* Записи
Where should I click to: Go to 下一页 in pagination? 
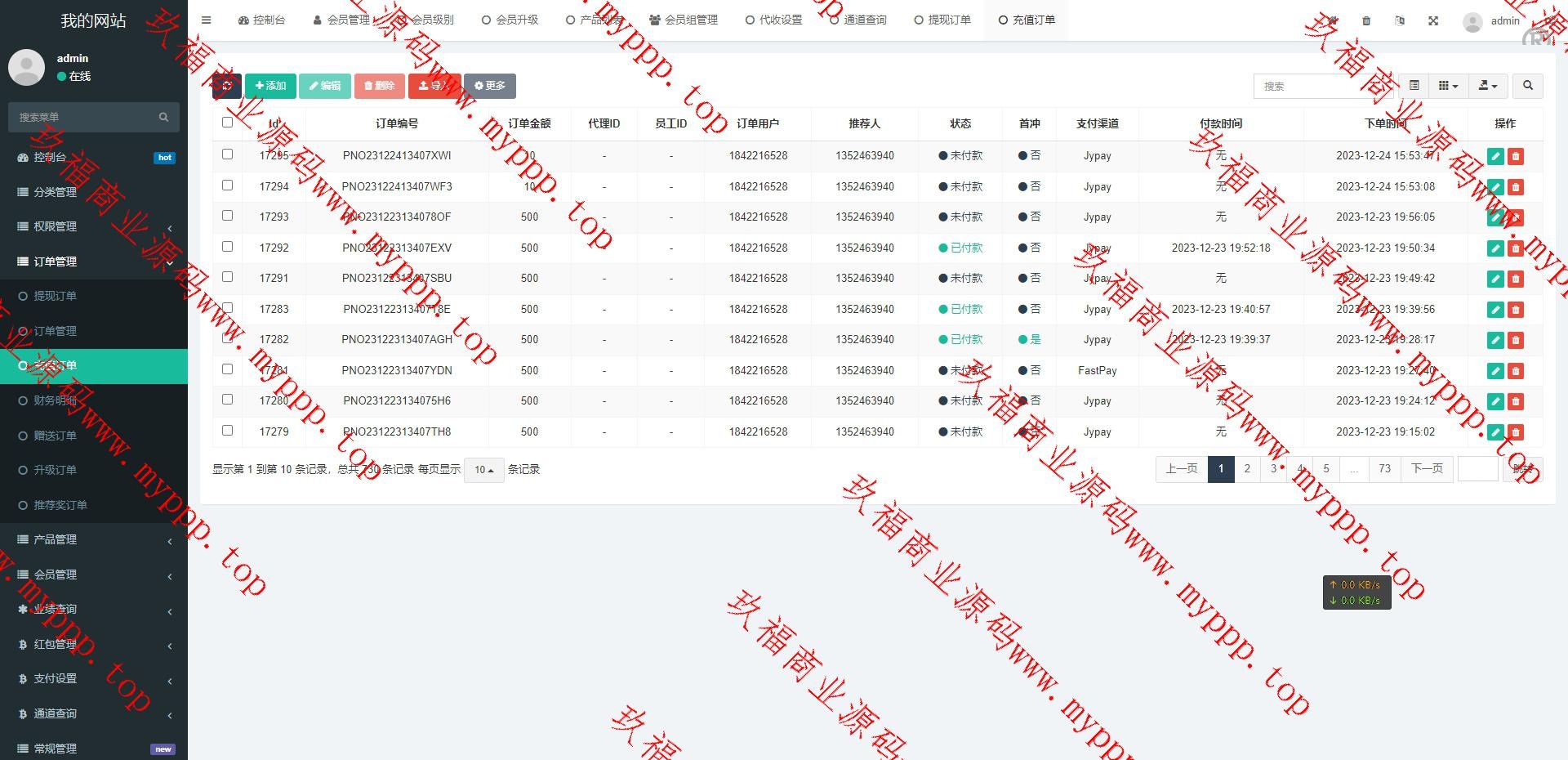[x=1426, y=469]
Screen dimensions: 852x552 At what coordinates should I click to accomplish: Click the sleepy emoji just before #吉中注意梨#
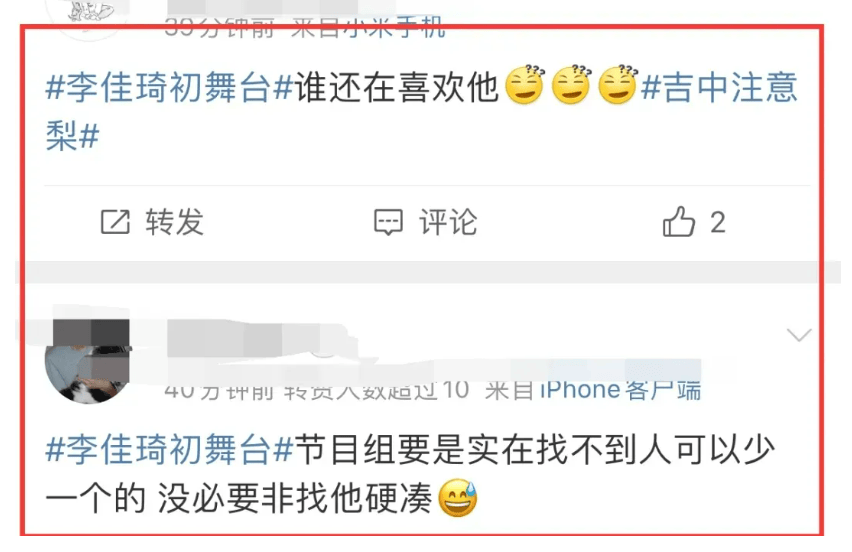[x=618, y=85]
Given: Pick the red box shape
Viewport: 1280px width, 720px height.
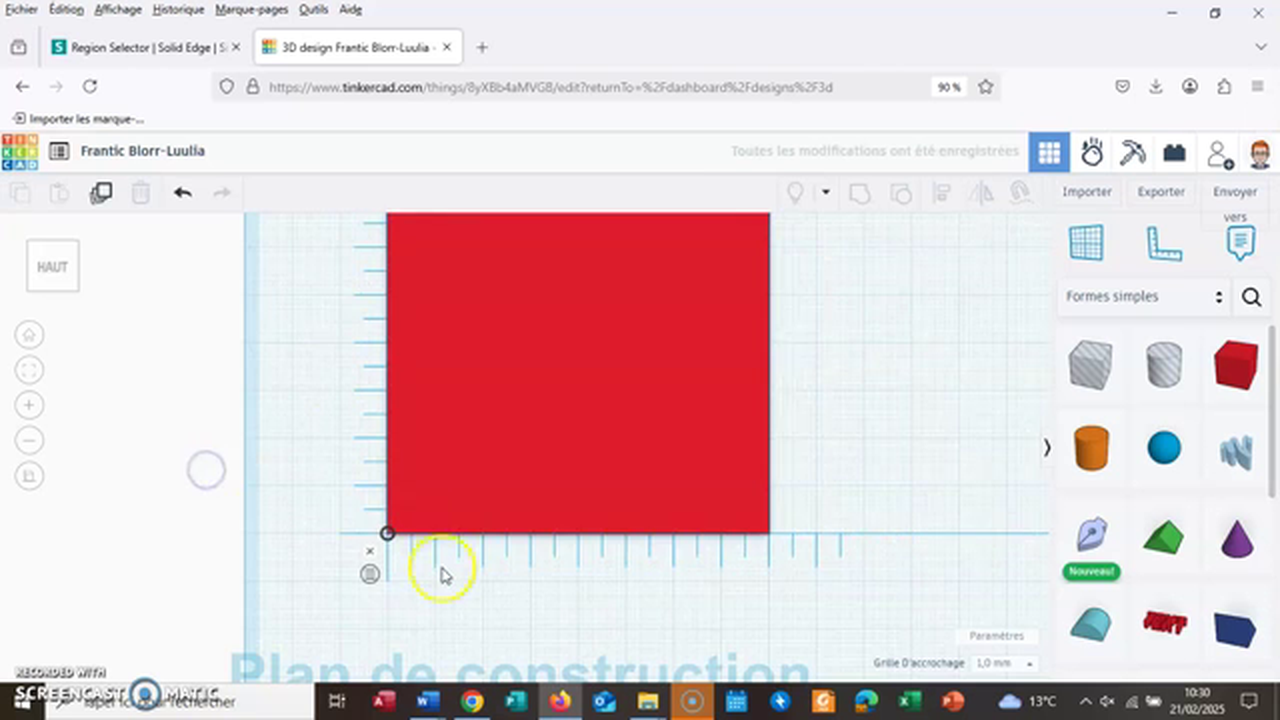Looking at the screenshot, I should coord(1236,365).
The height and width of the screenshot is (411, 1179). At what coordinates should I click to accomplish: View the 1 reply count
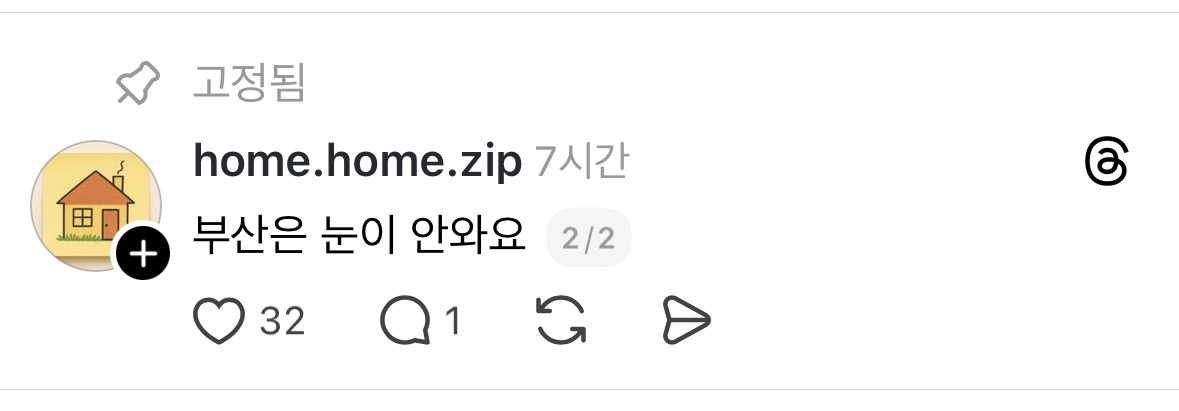point(453,322)
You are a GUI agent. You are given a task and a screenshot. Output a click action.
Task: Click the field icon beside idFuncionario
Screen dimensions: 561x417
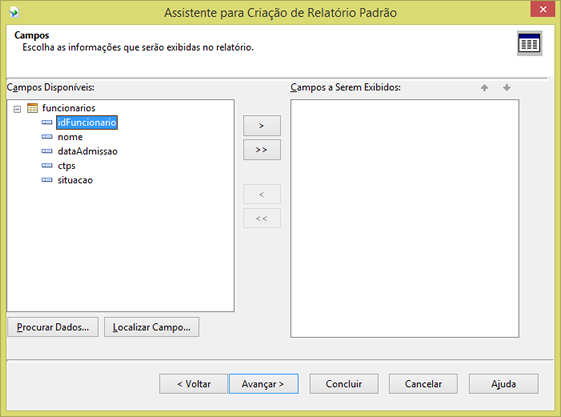click(47, 122)
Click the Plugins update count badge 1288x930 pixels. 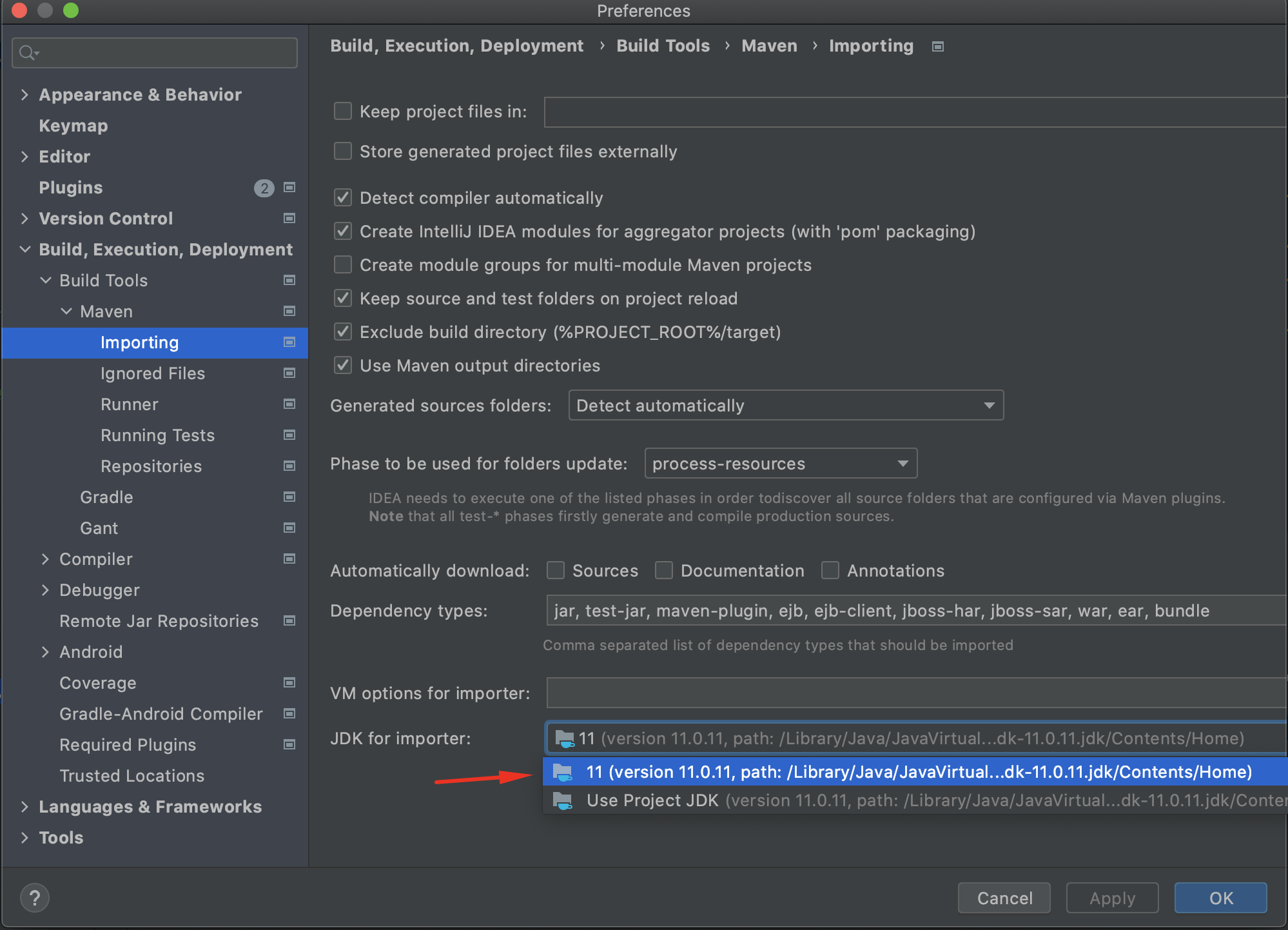pyautogui.click(x=264, y=188)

* Задание
Перепишите без изменений строки от строки с «The height and» до строки с «click(47, 122)» включительно. Изображения в ответ не включайте.

* Решение задачи
The height and width of the screenshot is (411, 1179). At what coordinates should I click to accomplish: View the 1 reply count
point(453,322)
You are a GUI agent. You are given a task and a screenshot. Output a click action.
Task: Click the field icon beside idFuncionario
Screen dimensions: 561x417
click(47, 122)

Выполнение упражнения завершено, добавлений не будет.